Keterlibatan pihak PDAM akan mendukung kemajuan masyarakat dalam mengembangkan potensi alam dan potensi sumberdaya manusia untuk
meningkatkan kehidupan
ekonomi masyarakat
sekitar hutan.
Untuk mengefektifkan partisipasi stakeholder, tindak lanjut harus diprioritaskan pada
upaya pelembagaannya secara mapan. Pemerintah perlu mengembangkan kelembagaan melalui tiga aspek:
a Penyusunan kerangka dan produk hukum yang mengatur masalah hak,
kewajiban, prosedur dan mekanisme partisipasi stakeholder. Kerangka hukum ini diperlukan untuk memberikan keabsahan dan legitimasi politis
bagi stakeholder di satu pihak, serta batasan akan hak, kewajiban, dan kewenangan mereka di lain pihak. Untuk menjamin efektifitasnya
ketentuan-ketentuan hukum ini perlu disusun sampai pada tingkat peraturan pelaksanaannya.
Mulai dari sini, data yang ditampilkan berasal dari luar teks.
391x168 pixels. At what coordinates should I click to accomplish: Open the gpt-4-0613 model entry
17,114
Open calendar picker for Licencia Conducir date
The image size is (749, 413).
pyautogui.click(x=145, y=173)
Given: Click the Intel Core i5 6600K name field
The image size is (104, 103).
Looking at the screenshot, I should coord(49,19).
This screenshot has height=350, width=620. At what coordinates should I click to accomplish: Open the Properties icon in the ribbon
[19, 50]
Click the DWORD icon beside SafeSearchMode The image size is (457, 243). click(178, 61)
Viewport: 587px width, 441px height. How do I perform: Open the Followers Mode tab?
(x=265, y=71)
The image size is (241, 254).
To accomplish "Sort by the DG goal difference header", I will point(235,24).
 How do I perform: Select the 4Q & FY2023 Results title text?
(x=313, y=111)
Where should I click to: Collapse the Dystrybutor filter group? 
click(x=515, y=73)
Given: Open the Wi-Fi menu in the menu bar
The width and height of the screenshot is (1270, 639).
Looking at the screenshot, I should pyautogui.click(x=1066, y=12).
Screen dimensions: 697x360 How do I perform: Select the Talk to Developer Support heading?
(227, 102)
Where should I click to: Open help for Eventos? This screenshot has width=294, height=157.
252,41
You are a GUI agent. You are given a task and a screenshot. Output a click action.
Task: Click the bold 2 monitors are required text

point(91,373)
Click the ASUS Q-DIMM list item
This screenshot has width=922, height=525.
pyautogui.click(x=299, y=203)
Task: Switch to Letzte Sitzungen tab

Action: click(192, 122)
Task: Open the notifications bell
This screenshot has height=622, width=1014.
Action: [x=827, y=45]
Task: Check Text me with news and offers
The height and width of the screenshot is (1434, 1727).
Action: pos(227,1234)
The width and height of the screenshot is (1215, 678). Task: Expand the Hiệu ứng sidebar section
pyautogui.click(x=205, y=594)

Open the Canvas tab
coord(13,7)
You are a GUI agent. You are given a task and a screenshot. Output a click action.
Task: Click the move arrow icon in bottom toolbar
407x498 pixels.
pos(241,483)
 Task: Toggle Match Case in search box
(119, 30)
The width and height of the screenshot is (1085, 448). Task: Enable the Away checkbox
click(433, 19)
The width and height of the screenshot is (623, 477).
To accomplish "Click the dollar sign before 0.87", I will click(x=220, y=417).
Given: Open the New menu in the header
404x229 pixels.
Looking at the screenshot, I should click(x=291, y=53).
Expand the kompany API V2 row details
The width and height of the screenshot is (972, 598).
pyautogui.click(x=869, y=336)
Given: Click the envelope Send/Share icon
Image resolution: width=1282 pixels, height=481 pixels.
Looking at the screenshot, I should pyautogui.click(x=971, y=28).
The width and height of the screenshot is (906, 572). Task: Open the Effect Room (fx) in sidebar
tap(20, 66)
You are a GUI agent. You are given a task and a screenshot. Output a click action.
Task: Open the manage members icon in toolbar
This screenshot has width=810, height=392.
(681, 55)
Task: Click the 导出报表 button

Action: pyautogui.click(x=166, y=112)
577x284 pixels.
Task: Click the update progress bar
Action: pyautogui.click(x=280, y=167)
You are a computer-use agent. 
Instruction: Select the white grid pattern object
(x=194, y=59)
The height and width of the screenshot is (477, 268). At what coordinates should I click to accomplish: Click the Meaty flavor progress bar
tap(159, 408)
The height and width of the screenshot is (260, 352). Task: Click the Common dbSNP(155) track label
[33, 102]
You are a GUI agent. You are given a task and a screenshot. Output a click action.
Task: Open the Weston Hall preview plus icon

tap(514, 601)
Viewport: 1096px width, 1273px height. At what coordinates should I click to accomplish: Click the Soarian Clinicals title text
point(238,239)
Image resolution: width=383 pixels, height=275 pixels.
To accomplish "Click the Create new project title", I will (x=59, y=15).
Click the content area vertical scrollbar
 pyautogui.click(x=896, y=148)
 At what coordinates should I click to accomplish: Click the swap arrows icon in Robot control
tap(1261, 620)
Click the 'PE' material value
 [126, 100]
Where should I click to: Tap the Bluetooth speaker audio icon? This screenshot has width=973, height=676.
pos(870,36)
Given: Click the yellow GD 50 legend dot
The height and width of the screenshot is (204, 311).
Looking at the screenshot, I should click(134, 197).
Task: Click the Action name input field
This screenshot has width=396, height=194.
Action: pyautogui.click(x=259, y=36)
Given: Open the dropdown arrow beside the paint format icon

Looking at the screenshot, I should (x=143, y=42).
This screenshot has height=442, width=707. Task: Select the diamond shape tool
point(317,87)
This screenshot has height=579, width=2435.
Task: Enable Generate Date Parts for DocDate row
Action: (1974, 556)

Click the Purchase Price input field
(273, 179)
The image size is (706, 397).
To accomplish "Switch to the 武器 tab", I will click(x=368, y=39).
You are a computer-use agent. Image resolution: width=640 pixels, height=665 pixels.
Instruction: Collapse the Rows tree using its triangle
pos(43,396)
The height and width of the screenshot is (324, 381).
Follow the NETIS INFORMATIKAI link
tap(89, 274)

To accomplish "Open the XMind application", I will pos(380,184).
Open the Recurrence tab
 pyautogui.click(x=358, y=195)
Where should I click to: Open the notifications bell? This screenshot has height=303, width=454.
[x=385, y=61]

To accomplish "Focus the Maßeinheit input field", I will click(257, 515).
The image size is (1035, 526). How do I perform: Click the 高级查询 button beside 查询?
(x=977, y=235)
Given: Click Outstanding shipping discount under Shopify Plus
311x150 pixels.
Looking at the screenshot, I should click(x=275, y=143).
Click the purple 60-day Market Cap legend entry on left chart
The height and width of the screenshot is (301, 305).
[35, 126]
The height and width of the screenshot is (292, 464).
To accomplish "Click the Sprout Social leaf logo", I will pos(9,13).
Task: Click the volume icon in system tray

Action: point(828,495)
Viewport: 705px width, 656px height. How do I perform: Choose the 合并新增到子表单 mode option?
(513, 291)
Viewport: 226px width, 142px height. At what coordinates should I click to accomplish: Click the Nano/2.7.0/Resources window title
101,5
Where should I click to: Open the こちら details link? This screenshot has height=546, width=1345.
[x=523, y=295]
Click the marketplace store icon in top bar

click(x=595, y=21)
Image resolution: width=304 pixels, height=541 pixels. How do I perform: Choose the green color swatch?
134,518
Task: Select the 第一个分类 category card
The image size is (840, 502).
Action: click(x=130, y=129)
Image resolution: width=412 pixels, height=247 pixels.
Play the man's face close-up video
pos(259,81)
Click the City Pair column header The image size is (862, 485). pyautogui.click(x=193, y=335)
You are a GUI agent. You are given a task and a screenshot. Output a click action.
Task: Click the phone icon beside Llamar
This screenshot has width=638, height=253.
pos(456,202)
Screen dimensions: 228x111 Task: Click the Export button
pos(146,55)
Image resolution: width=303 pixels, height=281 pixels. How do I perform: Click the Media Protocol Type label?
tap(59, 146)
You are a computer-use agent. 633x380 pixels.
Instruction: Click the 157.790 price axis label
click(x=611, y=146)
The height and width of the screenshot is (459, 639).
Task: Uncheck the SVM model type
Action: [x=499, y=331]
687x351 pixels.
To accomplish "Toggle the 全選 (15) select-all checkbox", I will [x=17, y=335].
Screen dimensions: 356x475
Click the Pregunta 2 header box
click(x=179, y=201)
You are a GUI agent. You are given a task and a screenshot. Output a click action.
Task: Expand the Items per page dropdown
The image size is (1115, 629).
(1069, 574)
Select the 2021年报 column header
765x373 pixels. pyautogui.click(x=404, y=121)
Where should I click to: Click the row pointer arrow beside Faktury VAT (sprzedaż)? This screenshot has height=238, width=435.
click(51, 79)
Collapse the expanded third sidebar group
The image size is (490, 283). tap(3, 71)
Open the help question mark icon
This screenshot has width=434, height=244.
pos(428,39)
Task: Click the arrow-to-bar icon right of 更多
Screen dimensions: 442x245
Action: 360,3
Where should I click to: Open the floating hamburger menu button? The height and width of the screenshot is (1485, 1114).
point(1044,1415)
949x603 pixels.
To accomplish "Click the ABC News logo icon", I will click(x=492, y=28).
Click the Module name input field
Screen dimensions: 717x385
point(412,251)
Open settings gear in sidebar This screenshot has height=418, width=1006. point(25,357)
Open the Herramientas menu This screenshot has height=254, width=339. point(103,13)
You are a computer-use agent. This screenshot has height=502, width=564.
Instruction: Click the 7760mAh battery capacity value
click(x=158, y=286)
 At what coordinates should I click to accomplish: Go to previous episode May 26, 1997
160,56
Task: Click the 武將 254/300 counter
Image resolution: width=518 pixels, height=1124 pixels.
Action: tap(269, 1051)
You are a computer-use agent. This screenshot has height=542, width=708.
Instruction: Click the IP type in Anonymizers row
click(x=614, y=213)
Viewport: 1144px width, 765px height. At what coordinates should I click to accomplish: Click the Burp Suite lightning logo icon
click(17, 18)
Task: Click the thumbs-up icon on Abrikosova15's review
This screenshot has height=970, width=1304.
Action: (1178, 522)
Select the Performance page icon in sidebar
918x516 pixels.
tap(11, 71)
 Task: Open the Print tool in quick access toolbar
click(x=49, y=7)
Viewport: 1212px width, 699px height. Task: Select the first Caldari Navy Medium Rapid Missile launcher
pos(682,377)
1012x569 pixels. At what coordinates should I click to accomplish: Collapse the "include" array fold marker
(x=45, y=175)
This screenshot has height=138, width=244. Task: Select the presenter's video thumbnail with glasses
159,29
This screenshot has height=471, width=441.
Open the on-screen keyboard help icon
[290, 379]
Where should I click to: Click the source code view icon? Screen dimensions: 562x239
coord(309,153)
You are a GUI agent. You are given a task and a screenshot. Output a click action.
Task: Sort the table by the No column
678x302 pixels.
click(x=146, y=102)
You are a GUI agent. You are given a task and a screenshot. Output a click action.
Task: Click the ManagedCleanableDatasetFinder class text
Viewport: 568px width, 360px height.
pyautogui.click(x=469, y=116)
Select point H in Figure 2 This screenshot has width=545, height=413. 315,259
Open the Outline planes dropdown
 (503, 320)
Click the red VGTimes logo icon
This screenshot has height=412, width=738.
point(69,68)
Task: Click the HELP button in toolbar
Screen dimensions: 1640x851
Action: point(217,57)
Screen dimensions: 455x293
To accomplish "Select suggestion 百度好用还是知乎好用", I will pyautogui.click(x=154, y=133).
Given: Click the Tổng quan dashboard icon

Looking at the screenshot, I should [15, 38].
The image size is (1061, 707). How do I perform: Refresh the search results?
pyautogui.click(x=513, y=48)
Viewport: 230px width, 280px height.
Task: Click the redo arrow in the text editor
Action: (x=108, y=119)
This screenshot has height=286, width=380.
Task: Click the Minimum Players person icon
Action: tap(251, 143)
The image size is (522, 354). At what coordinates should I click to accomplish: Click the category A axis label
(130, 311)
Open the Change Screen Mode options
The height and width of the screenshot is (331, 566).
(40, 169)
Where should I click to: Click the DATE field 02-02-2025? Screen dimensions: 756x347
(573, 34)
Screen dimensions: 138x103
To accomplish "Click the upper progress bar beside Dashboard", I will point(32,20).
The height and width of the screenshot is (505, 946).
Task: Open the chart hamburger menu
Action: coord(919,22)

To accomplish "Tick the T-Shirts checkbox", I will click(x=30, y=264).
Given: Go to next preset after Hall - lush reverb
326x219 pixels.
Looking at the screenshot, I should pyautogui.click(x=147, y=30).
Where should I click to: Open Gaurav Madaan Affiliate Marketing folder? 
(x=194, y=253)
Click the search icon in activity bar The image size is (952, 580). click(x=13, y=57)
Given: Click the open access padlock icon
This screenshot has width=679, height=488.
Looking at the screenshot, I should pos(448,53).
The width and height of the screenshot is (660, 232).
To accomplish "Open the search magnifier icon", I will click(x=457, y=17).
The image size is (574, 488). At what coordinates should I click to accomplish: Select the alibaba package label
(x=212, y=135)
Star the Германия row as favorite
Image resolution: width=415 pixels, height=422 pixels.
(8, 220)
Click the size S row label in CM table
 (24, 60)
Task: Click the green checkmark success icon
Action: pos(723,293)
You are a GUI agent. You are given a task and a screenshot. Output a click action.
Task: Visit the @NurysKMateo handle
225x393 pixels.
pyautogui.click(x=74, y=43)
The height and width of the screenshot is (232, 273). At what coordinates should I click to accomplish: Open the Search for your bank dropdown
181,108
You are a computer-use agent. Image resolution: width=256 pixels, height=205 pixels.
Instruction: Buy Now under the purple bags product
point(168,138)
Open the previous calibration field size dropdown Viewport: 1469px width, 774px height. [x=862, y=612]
b Penyusunan tata cara, prosedur, serta mekanisme berpartisipasi sebagai
petunjuk teknis dan panduan baik bagi stakeholder maupun pemrakarsa kebijakan dalam menjalankan proses partisipasi. Tercakup dalam panduan
teknis ini adalah, kriteria untuk pemberian suatu status bagi tiap stakeholder yang relevan untuk suatu substansi kebijakan tertentu yang sedang dalam
proses penyusunan kebijakan. Melekat dalam status tersebut hak dan kewenangan stakeholder sesuai dengan batasan yang diberikan oleh
peraturan perundangan yang telah ditetapkan.
104 Pengembangan kapasitas stakeholder melalui berbagai upaya penguatan
kelembagaan dan peningkatan kompetensi teknis mereka sesuai dengan kepentingan masing-masing.